Adds Wilson: “We want kids to imagine themselves as problem-solvers … contributors or creators, not just consumers.”
Teachers who participate in the program try the new ideas, and then reflect on what works. The resources are downloadable but everyone is encouraged to adapt them to suit their classrooms.
“We ask the teachers to act like entrepreneurs, too,” Burwell says, but adds that it’s critical that they — and ultimately their students — be persuaded this approach is relevant. “You need to tell them what value it can add,” he says.
This past spring, Burwell had a chance to put all these ideas to the test in an intriguing experiment that also involved the Ontario Ministry of Education’s Innovation, Creativity and Entrepreneurship program and the Toronto Catholic District School Board — which a few years ago developed The Next Lesson, a plan for delivering 21st-century education.
The lengthy document, Burwell observes, contains useful ideas, but remains firmly rooted in the 20th century. “We asked the question, ‘What if students had a chance to look at the material and present their ideas?’ We left it open to the students to answer the question, ‘What’s the problem with this document?’”

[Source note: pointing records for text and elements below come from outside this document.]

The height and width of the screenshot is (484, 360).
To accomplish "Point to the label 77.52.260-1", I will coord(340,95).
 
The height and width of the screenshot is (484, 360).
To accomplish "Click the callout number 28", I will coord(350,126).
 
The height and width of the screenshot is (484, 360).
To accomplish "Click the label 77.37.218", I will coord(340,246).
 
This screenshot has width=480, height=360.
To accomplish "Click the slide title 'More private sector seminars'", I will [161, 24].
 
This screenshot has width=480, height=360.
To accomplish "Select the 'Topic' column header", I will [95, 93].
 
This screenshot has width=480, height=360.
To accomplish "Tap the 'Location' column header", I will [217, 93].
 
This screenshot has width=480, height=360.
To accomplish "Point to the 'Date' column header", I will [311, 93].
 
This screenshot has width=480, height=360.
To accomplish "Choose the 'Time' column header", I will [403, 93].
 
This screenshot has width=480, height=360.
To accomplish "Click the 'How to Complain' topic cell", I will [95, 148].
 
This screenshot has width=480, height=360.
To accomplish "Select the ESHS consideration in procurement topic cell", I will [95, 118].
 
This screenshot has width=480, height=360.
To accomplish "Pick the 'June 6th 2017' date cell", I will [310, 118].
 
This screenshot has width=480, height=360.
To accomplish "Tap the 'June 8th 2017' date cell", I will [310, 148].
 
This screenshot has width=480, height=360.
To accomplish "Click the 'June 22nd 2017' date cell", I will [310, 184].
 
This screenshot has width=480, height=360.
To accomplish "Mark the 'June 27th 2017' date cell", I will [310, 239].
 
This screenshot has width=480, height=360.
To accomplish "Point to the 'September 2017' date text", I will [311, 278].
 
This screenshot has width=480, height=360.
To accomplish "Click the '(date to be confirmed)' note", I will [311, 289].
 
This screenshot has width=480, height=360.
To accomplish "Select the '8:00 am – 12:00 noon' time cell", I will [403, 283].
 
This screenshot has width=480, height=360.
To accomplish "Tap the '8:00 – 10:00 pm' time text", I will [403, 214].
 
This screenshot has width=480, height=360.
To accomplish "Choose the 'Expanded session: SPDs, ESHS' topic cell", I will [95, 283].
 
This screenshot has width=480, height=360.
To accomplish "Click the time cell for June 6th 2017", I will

The kids’ response was trenchant and thought-provoking. Burwell and team began to work with a select group of them on new teaching ideas. When done, the students pitched them to a panel of board administrators and educators that has pledged to support the best one.
Students teaching their teachers — the experiment seems as edgy and surprising and insightful as anything a startup might produce, which, Burwell allows, was precisely the point.